Osbourne, Geezer Butler, Tony Iommi and Bill Ward did not perform, but Metallica rattled the walls with versions of "Iron Man" and "Hole in the Sky."
"Thank you to all Sabbath fans everywhere," Ward said. "Hopefully our induction tonight will add to the validation ... (and) hard rock and heavy metal will have an enduring and everlasting place in rock history."
Osbourne thanked his wife, Sharon, who sat in the ballroom with their daughters Kelly and Aimee.
Davis was inducted by fellow jazz musician Herbie Hancock, who said the trumpeter often played with his back to the audience simply because he was conducting the band.
"He was a man of mystery, magic and mystique," Hancock said. "It was often said he was an enigma. I would venture to say that many who said that just didn't get it."

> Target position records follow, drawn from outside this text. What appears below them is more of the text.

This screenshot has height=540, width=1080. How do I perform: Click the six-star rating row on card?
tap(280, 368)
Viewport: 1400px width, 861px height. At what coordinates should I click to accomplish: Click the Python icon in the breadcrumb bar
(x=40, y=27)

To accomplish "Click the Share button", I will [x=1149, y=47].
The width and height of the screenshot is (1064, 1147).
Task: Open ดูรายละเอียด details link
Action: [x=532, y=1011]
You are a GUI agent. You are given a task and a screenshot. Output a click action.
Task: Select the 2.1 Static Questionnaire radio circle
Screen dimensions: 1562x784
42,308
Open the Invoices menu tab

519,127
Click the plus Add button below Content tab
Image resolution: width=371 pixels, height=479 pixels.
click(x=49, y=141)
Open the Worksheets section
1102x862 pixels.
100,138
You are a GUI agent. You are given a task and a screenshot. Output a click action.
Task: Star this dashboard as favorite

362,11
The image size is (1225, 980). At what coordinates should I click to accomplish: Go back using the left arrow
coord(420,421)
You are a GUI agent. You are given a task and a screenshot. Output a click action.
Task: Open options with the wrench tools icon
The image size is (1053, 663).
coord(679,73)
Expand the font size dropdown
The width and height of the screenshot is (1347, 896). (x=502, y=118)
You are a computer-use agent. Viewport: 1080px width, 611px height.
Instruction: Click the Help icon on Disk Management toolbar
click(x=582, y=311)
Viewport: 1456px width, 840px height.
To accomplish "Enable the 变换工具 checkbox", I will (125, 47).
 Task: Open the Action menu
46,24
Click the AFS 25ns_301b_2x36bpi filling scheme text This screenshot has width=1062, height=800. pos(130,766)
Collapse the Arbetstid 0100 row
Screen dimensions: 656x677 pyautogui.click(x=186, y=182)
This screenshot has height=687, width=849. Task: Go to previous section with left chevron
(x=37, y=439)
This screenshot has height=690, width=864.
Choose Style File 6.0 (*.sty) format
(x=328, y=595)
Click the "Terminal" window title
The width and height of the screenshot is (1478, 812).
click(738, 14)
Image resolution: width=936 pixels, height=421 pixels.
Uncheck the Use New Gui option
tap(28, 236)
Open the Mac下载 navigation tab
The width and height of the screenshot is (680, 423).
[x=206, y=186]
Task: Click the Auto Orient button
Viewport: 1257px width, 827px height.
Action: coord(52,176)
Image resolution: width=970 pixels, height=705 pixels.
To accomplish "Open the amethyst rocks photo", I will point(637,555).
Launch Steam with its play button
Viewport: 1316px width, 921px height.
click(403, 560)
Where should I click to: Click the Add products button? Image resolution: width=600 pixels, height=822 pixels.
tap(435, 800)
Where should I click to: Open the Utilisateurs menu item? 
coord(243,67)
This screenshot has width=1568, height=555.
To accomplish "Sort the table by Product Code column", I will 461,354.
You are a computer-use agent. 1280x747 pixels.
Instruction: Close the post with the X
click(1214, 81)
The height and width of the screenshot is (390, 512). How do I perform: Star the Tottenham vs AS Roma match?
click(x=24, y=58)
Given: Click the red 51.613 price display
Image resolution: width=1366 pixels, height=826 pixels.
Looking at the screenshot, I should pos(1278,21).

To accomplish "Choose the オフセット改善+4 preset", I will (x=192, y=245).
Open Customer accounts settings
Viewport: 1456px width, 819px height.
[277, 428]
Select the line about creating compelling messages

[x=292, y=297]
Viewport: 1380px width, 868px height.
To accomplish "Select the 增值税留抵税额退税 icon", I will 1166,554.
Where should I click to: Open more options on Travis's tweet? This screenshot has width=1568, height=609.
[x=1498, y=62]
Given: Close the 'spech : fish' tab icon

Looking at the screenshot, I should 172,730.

Southern rockers Skynyrd, whose name was a deliberately misspelled "tribute" to a hated high-school teacher, made much of its memorable music before a 1977 plane crash killed singer Ronnie Van Zant and guitarist Steve Gaines.
"No one deserved to be here more than Ronnie Van Zant," said his widow Judy, "and he would truly be honored."
Johnny Van Zant, who replaced his brother as the lead singer, joined Kid Rock in a duet of the band's hit "Sweet Home Alabama," such a well-known prideful statement of Southern heritage that the title was later swiped for a Reese Witherspoon movie.
Each of the acts is still active. Blondie and the Sex Pistols reformed after long dormant periods, and so did Sabbath, who frequently headlined the popular Ozzfest summer concert tours.
The hall also is giving a lifetime achievement award to Herb Alpert and Jerry Moss, founders of the influential A&M Records label that bore their initials and signed artists like the Police, Supertramp, John Hiatt, Cat Stevens and Alpert's band, the Tijuana Brass.
"I haven't seen this many people since I played bar mitzvahs years ago," said trumpeter Alpert.
Inductees are honored at the Rock and Roll Hall of Fame & Museum in Cleveland. Highlights of the 21st annual ceremony will be shown on VH1 on March 21.